_Saved entries:_
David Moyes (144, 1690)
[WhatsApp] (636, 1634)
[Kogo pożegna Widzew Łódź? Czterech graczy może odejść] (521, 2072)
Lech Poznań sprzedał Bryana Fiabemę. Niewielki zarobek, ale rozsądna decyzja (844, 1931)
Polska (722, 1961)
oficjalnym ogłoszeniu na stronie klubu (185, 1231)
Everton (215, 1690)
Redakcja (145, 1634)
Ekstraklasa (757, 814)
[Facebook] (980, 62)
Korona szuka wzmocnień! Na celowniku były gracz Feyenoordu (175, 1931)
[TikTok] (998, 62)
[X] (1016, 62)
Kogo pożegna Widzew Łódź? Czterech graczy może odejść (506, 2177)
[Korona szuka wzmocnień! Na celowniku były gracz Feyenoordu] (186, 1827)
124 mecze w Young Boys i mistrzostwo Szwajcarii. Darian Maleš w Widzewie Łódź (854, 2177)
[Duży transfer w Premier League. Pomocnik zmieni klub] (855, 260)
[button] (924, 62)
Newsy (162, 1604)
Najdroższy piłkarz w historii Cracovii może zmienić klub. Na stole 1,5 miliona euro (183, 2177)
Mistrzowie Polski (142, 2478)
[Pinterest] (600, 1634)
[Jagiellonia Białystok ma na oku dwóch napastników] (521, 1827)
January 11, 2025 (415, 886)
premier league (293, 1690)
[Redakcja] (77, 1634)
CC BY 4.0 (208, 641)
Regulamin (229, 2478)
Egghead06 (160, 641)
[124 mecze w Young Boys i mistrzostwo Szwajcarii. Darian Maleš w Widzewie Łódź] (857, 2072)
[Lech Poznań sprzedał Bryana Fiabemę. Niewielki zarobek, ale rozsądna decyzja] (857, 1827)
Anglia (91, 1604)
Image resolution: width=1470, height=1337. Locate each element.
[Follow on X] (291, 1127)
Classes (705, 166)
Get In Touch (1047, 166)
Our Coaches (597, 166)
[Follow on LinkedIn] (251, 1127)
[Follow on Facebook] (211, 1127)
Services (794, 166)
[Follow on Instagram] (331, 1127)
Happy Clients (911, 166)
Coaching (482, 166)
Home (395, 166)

_Activity:_ Starting at the line above that contains "premier league (293, 1690)", write out each line exactly until the line that contains "[Follow on LinkedIn] (251, 1127)" has been written, and stop there.

_Exercise output:_
premier league (293, 1690)
[Redakcja] (77, 1634)
CC BY 4.0 (208, 641)
Regulamin (229, 2478)
Egghead06 (160, 641)
[124 mecze w Young Boys i mistrzostwo Szwajcarii. Darian Maleš w Widzewie Łódź] (857, 2072)
[Lech Poznań sprzedał Bryana Fiabemę. Niewielki zarobek, ale rozsądna decyzja] (857, 1827)
Anglia (91, 1604)
Image resolution: width=1470, height=1337. Locate each element.
[Follow on X] (291, 1127)
Classes (705, 166)
Get In Touch (1047, 166)
Our Coaches (597, 166)
[Follow on LinkedIn] (251, 1127)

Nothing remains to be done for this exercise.